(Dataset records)
------------------------------------------------

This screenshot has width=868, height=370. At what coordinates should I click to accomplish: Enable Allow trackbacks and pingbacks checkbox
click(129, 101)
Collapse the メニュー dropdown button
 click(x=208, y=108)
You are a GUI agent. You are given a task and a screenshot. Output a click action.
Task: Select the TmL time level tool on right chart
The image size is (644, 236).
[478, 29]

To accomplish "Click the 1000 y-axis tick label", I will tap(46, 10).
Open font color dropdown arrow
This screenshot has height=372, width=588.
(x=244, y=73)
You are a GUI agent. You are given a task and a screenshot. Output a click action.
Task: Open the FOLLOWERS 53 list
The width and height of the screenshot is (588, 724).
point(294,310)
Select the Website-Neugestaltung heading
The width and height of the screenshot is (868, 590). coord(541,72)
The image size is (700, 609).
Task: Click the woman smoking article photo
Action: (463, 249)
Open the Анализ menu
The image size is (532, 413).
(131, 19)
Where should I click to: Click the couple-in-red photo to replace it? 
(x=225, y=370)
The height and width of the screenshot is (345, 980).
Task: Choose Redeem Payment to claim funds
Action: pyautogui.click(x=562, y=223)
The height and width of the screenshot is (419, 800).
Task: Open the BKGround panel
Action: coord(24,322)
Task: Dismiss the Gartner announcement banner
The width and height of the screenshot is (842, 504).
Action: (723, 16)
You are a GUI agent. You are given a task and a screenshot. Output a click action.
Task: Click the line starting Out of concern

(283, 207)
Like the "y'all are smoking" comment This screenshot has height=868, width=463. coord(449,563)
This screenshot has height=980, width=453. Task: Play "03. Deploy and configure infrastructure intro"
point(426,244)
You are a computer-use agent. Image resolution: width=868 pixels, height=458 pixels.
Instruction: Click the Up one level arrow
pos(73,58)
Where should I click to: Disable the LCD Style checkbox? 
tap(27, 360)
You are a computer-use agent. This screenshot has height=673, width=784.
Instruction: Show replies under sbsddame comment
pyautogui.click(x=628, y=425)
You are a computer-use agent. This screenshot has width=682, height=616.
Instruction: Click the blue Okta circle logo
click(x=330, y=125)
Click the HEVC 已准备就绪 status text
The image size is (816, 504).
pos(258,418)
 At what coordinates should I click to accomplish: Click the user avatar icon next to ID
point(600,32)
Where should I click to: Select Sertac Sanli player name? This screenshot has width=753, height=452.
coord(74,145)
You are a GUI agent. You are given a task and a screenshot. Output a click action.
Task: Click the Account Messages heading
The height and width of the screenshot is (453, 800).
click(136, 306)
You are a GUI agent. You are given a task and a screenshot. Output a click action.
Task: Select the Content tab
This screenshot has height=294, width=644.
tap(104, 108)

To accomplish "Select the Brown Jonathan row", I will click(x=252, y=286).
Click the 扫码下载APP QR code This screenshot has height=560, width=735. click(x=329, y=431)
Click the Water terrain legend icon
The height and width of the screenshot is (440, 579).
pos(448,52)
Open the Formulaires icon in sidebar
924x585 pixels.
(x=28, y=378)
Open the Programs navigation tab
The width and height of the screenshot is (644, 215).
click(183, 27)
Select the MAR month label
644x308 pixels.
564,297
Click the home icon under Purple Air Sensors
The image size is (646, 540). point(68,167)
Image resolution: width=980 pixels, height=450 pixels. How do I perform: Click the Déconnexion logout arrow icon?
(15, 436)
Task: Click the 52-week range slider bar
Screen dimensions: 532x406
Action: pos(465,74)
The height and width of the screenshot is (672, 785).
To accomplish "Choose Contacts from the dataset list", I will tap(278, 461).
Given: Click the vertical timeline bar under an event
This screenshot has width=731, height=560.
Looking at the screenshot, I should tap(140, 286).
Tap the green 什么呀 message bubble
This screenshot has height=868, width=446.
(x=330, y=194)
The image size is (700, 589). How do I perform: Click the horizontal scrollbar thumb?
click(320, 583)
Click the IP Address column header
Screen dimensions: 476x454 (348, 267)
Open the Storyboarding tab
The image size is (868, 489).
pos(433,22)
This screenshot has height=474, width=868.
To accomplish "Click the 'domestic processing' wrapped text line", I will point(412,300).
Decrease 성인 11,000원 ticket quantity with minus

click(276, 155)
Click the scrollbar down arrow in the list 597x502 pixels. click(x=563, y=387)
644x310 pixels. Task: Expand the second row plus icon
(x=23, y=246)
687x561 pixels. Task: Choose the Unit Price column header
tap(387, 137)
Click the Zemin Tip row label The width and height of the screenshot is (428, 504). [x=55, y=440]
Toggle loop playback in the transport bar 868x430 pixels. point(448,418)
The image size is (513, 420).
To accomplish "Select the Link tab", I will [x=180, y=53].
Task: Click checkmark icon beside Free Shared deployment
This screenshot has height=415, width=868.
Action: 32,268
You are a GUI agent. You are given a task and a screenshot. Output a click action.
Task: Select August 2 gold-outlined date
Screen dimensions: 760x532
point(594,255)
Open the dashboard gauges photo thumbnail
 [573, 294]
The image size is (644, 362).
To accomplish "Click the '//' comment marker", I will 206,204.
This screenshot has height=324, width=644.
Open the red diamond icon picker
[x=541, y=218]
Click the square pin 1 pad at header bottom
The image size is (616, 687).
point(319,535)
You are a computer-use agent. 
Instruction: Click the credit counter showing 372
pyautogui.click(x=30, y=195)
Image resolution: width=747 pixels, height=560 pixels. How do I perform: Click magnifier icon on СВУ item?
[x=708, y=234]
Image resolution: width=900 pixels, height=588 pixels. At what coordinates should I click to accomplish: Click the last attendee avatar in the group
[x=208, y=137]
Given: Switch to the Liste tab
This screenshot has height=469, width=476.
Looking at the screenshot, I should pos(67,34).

------------------------------------------------

▸ Task directions
Return the records in full, exactly as they read.

▸ Output of the task
This screenshot has width=868, height=370. At what coordinates should I click to accomplish: Enable Allow trackbacks and pingbacks checkbox
click(129, 101)
Collapse the メニュー dropdown button
 click(x=208, y=108)
You are a GUI agent. You are given a task and a screenshot. Output a click action.
Task: Select the TmL time level tool on right chart
The image size is (644, 236).
[478, 29]

To accomplish "Click the 1000 y-axis tick label", I will tap(46, 10).
Open font color dropdown arrow
This screenshot has height=372, width=588.
(x=244, y=73)
You are a GUI agent. You are given a task and a screenshot. Output a click action.
Task: Open the FOLLOWERS 53 list
The width and height of the screenshot is (588, 724).
point(294,310)
Select the Website-Neugestaltung heading
The width and height of the screenshot is (868, 590). coord(541,72)
The image size is (700, 609).
Task: Click the woman smoking article photo
Action: (463, 249)
Open the Анализ menu
The image size is (532, 413).
(131, 19)
Where should I click to: Click the couple-in-red photo to replace it? 
(x=225, y=370)
The height and width of the screenshot is (345, 980).
Task: Choose Redeem Payment to claim funds
Action: pyautogui.click(x=562, y=223)
The height and width of the screenshot is (419, 800).
Task: Open the BKGround panel
Action: coord(24,322)
Task: Dismiss the Gartner announcement banner
The width and height of the screenshot is (842, 504).
Action: (723, 16)
You are a GUI agent. You are given a task and a screenshot. Output a click action.
Task: Click the line starting Out of concern

(283, 207)
Like the "y'all are smoking" comment This screenshot has height=868, width=463. coord(449,563)
This screenshot has height=980, width=453. Task: Play "03. Deploy and configure infrastructure intro"
point(426,244)
You are a computer-use agent. Image resolution: width=868 pixels, height=458 pixels.
Instruction: Click the Up one level arrow
pos(73,58)
Where should I click to: Disable the LCD Style checkbox? 
tap(27, 360)
You are a computer-use agent. This screenshot has height=673, width=784.
Instruction: Show replies under sbsddame comment
pyautogui.click(x=628, y=425)
You are a computer-use agent. This screenshot has width=682, height=616.
Instruction: Click the blue Okta circle logo
click(x=330, y=125)
Click the HEVC 已准备就绪 status text
The image size is (816, 504).
pos(258,418)
 At what coordinates should I click to accomplish: Click the user avatar icon next to ID
point(600,32)
Where should I click to: Select Sertac Sanli player name? This screenshot has width=753, height=452.
coord(74,145)
You are a GUI agent. You are given a task and a screenshot. Output a click action.
Task: Click the Account Messages heading
The height and width of the screenshot is (453, 800).
click(136, 306)
You are a GUI agent. You are given a task and a screenshot. Output a click action.
Task: Select the Content tab
This screenshot has height=294, width=644.
tap(104, 108)

To accomplish "Select the Brown Jonathan row", I will click(x=252, y=286).
Click the 扫码下载APP QR code This screenshot has height=560, width=735. click(x=329, y=431)
Click the Water terrain legend icon
The height and width of the screenshot is (440, 579).
pos(448,52)
Open the Formulaires icon in sidebar
924x585 pixels.
(x=28, y=378)
Open the Programs navigation tab
The width and height of the screenshot is (644, 215).
click(183, 27)
Select the MAR month label
644x308 pixels.
564,297
Click the home icon under Purple Air Sensors
The image size is (646, 540). point(68,167)
Image resolution: width=980 pixels, height=450 pixels. How do I perform: Click the Déconnexion logout arrow icon?
(15, 436)
Task: Click the 52-week range slider bar
Screen dimensions: 532x406
Action: pos(465,74)
The height and width of the screenshot is (672, 785).
To accomplish "Choose Contacts from the dataset list", I will tap(278, 461).
Given: Click the vertical timeline bar under an event
This screenshot has width=731, height=560.
Looking at the screenshot, I should tap(140, 286).
Tap the green 什么呀 message bubble
This screenshot has height=868, width=446.
(x=330, y=194)
The image size is (700, 589). How do I perform: Click the horizontal scrollbar thumb?
click(320, 583)
Click the IP Address column header
Screen dimensions: 476x454 (348, 267)
Open the Storyboarding tab
The image size is (868, 489).
pos(433,22)
This screenshot has height=474, width=868.
To accomplish "Click the 'domestic processing' wrapped text line", I will point(412,300).
Decrease 성인 11,000원 ticket quantity with minus

click(276, 155)
Click the scrollbar down arrow in the list 597x502 pixels. click(x=563, y=387)
644x310 pixels. Task: Expand the second row plus icon
(x=23, y=246)
687x561 pixels. Task: Choose the Unit Price column header
tap(387, 137)
Click the Zemin Tip row label The width and height of the screenshot is (428, 504). [x=55, y=440]
Toggle loop playback in the transport bar 868x430 pixels. point(448,418)
The image size is (513, 420).
To accomplish "Select the Link tab", I will [x=180, y=53].
Task: Click checkmark icon beside Free Shared deployment
This screenshot has height=415, width=868.
Action: 32,268
You are a GUI agent. You are given a task and a screenshot. Output a click action.
Task: Select August 2 gold-outlined date
Screen dimensions: 760x532
point(594,255)
Open the dashboard gauges photo thumbnail
 [573, 294]
The image size is (644, 362).
To accomplish "Click the '//' comment marker", I will 206,204.
This screenshot has height=324, width=644.
Open the red diamond icon picker
[x=541, y=218]
Click the square pin 1 pad at header bottom
The image size is (616, 687).
point(319,535)
You are a computer-use agent. 
Instruction: Click the credit counter showing 372
pyautogui.click(x=30, y=195)
Image resolution: width=747 pixels, height=560 pixels. How do I perform: Click magnifier icon on СВУ item?
[x=708, y=234]
Image resolution: width=900 pixels, height=588 pixels. At what coordinates should I click to accomplish: Click the last attendee avatar in the group
[x=208, y=137]
Given: Switch to the Liste tab
This screenshot has height=469, width=476.
Looking at the screenshot, I should pos(67,34).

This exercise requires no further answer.